WHAT YOU SHOULD DO. Transcribe every line of the listing below word for word.

Word and element locating listing

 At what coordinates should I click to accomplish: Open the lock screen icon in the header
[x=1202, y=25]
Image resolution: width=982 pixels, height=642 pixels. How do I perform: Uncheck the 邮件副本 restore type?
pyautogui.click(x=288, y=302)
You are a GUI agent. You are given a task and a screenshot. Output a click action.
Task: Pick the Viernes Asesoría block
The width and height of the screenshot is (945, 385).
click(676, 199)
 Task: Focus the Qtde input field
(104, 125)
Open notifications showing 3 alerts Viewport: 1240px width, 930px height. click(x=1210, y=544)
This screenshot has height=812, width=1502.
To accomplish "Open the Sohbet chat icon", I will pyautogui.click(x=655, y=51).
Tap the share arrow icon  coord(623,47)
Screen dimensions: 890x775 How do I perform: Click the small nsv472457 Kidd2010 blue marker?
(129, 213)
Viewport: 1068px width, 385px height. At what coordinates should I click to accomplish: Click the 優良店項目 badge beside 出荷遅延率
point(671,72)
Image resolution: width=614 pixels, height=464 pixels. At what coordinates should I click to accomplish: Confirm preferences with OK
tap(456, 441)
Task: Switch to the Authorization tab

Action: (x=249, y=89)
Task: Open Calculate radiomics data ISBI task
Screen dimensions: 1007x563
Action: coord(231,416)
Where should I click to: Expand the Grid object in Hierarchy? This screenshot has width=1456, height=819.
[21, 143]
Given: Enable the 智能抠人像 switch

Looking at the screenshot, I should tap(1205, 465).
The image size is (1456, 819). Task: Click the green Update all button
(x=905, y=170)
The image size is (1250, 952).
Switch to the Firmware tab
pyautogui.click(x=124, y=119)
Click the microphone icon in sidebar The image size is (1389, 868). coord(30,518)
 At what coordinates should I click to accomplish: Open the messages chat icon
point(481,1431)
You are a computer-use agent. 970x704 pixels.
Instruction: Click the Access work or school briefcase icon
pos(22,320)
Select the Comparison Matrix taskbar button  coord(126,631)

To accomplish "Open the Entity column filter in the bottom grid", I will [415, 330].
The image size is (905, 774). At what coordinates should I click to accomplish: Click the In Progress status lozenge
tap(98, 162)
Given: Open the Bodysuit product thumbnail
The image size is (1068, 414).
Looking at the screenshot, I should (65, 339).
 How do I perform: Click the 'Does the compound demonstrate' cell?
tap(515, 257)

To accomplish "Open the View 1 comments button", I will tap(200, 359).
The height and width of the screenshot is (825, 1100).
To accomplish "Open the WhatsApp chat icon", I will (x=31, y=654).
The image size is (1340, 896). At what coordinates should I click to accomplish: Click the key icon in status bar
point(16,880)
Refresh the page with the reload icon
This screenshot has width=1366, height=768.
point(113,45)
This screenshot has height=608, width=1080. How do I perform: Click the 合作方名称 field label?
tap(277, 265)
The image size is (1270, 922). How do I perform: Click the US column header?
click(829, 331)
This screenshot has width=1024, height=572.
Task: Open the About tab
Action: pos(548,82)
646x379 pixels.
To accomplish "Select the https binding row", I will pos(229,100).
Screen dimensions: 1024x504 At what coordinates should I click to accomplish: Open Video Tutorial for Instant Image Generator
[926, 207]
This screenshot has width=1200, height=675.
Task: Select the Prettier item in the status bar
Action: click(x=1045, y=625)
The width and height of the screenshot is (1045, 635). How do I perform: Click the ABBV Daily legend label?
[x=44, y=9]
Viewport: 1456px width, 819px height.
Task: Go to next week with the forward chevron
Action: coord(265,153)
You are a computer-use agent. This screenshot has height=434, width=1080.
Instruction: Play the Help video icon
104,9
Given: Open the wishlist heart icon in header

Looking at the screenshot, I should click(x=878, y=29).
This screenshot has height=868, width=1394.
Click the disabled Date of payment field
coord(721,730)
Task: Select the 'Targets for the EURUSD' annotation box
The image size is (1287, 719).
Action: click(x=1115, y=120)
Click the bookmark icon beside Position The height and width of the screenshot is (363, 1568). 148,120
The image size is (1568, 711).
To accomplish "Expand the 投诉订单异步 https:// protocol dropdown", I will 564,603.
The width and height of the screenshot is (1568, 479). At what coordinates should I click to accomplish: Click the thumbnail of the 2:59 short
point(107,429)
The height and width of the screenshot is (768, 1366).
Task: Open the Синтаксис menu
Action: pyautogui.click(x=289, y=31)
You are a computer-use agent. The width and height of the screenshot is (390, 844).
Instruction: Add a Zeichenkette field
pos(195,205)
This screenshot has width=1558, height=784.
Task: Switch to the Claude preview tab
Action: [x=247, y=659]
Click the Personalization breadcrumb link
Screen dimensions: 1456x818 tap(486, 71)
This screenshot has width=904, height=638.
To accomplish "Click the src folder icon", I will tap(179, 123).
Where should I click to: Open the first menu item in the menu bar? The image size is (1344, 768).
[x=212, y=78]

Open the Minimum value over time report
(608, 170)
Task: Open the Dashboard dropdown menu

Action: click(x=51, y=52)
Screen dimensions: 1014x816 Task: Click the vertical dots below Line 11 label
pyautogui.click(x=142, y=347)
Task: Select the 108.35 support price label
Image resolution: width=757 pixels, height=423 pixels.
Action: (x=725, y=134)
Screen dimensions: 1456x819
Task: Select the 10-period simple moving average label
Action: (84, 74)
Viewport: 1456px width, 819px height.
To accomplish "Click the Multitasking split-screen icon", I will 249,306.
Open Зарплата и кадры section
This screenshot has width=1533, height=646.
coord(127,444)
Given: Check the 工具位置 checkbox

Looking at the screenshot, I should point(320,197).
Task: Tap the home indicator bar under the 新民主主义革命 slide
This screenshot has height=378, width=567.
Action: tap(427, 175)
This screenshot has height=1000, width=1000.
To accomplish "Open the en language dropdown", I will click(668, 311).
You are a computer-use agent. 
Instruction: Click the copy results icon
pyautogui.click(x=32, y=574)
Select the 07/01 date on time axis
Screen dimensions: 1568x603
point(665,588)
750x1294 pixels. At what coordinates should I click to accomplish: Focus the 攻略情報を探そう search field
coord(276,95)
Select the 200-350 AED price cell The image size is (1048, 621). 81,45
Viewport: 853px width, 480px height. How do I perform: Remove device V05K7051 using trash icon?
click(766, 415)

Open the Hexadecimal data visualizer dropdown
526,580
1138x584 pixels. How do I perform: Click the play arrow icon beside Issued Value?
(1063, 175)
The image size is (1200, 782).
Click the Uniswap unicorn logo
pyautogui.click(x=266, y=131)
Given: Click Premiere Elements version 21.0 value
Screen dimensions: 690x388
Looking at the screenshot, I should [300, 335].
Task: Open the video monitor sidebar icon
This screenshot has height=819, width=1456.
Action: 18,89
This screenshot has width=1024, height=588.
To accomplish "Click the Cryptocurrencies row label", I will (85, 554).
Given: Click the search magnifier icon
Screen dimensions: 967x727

THE RESPONSE.
 At what coordinates should I click to accomplish: Open the lock screen icon in the header
[x=1202, y=25]
Image resolution: width=982 pixels, height=642 pixels. How do I perform: Uncheck the 邮件副本 restore type?
pyautogui.click(x=288, y=302)
You are a GUI agent. You are given a task and a screenshot. Output a click action.
Task: Pick the Viernes Asesoría block
The width and height of the screenshot is (945, 385).
click(676, 199)
 Task: Focus the Qtde input field
(104, 125)
Open notifications showing 3 alerts Viewport: 1240px width, 930px height. click(x=1210, y=544)
This screenshot has height=812, width=1502.
To accomplish "Open the Sohbet chat icon", I will pyautogui.click(x=655, y=51).
Tap the share arrow icon  coord(623,47)
Screen dimensions: 890x775 How do I perform: Click the small nsv472457 Kidd2010 blue marker?
(129, 213)
Viewport: 1068px width, 385px height. At what coordinates should I click to accomplish: Click the 優良店項目 badge beside 出荷遅延率
point(671,72)
Image resolution: width=614 pixels, height=464 pixels. At what coordinates should I click to accomplish: Confirm preferences with OK
tap(456, 441)
Task: Switch to the Authorization tab

Action: (x=249, y=89)
Task: Open Calculate radiomics data ISBI task
Screen dimensions: 1007x563
Action: coord(231,416)
Where should I click to: Expand the Grid object in Hierarchy? This screenshot has width=1456, height=819.
[21, 143]
Given: Enable the 智能抠人像 switch

Looking at the screenshot, I should tap(1205, 465).
The image size is (1456, 819). Task: Click the green Update all button
(x=905, y=170)
The image size is (1250, 952).
Switch to the Firmware tab
pyautogui.click(x=124, y=119)
Click the microphone icon in sidebar The image size is (1389, 868). coord(30,518)
 At what coordinates should I click to accomplish: Open the messages chat icon
point(481,1431)
You are a computer-use agent. 970x704 pixels.
Instruction: Click the Access work or school briefcase icon
pos(22,320)
Select the Comparison Matrix taskbar button  coord(126,631)

To accomplish "Open the Entity column filter in the bottom grid", I will [415, 330].
The image size is (905, 774). At what coordinates should I click to accomplish: Click the In Progress status lozenge
tap(98, 162)
Given: Open the Bodysuit product thumbnail
The image size is (1068, 414).
Looking at the screenshot, I should (65, 339).
 How do I perform: Click the 'Does the compound demonstrate' cell?
tap(515, 257)

To accomplish "Open the View 1 comments button", I will tap(200, 359).
The height and width of the screenshot is (825, 1100).
To accomplish "Open the WhatsApp chat icon", I will (x=31, y=654).
The image size is (1340, 896). At what coordinates should I click to accomplish: Click the key icon in status bar
point(16,880)
Refresh the page with the reload icon
This screenshot has width=1366, height=768.
point(113,45)
This screenshot has height=608, width=1080. How do I perform: Click the 合作方名称 field label?
tap(277, 265)
The image size is (1270, 922). How do I perform: Click the US column header?
click(829, 331)
This screenshot has width=1024, height=572.
Task: Open the About tab
Action: pos(548,82)
646x379 pixels.
To accomplish "Select the https binding row", I will pos(229,100).
Screen dimensions: 1024x504 At what coordinates should I click to accomplish: Open Video Tutorial for Instant Image Generator
[926, 207]
This screenshot has width=1200, height=675.
Task: Select the Prettier item in the status bar
Action: click(x=1045, y=625)
The width and height of the screenshot is (1045, 635). How do I perform: Click the ABBV Daily legend label?
[x=44, y=9]
Viewport: 1456px width, 819px height.
Task: Go to next week with the forward chevron
Action: coord(265,153)
You are a computer-use agent. This screenshot has height=434, width=1080.
Instruction: Play the Help video icon
104,9
Given: Open the wishlist heart icon in header

Looking at the screenshot, I should click(x=878, y=29).
This screenshot has height=868, width=1394.
Click the disabled Date of payment field
coord(721,730)
Task: Select the 'Targets for the EURUSD' annotation box
The image size is (1287, 719).
Action: click(x=1115, y=120)
Click the bookmark icon beside Position The height and width of the screenshot is (363, 1568). 148,120
The image size is (1568, 711).
To accomplish "Expand the 投诉订单异步 https:// protocol dropdown", I will 564,603.
The width and height of the screenshot is (1568, 479). At what coordinates should I click to accomplish: Click the thumbnail of the 2:59 short
point(107,429)
The height and width of the screenshot is (768, 1366).
Task: Open the Синтаксис menu
Action: pyautogui.click(x=289, y=31)
You are a computer-use agent. The width and height of the screenshot is (390, 844).
Instruction: Add a Zeichenkette field
pos(195,205)
This screenshot has width=1558, height=784.
Task: Switch to the Claude preview tab
Action: [x=247, y=659]
Click the Personalization breadcrumb link
Screen dimensions: 1456x818 tap(486, 71)
This screenshot has width=904, height=638.
To accomplish "Click the src folder icon", I will tap(179, 123).
Where should I click to: Open the first menu item in the menu bar? The image size is (1344, 768).
[x=212, y=78]

Open the Minimum value over time report
(608, 170)
Task: Open the Dashboard dropdown menu

Action: click(x=51, y=52)
Screen dimensions: 1014x816 Task: Click the vertical dots below Line 11 label
pyautogui.click(x=142, y=347)
Task: Select the 108.35 support price label
Image resolution: width=757 pixels, height=423 pixels.
Action: (x=725, y=134)
Screen dimensions: 1456x819
Task: Select the 10-period simple moving average label
Action: (84, 74)
Viewport: 1456px width, 819px height.
To accomplish "Click the Multitasking split-screen icon", I will 249,306.
Open Зарплата и кадры section
This screenshot has width=1533, height=646.
coord(127,444)
Given: Check the 工具位置 checkbox

Looking at the screenshot, I should point(320,197).
Task: Tap the home indicator bar under the 新民主主义革命 slide
This screenshot has height=378, width=567.
Action: tap(427, 175)
This screenshot has height=1000, width=1000.
To accomplish "Open the en language dropdown", I will click(668, 311).
You are a computer-use agent. 
Instruction: Click the copy results icon
pyautogui.click(x=32, y=574)
Select the 07/01 date on time axis
Screen dimensions: 1568x603
point(665,588)
750x1294 pixels. At what coordinates should I click to accomplish: Focus the 攻略情報を探そう search field
coord(276,95)
Select the 200-350 AED price cell The image size is (1048, 621). 81,45
Viewport: 853px width, 480px height. How do I perform: Remove device V05K7051 using trash icon?
click(766, 415)

Open the Hexadecimal data visualizer dropdown
526,580
1138x584 pixels. How do I perform: Click the play arrow icon beside Issued Value?
(1063, 175)
The image size is (1200, 782).
Click the Uniswap unicorn logo
pyautogui.click(x=266, y=131)
Given: Click Premiere Elements version 21.0 value
Screen dimensions: 690x388
Looking at the screenshot, I should [300, 335].
Task: Open the video monitor sidebar icon
This screenshot has height=819, width=1456.
Action: 18,89
This screenshot has width=1024, height=588.
To accomplish "Click the Cryptocurrencies row label", I will (85, 554).
Given: Click the search magnifier icon
Screen dimensions: 967x727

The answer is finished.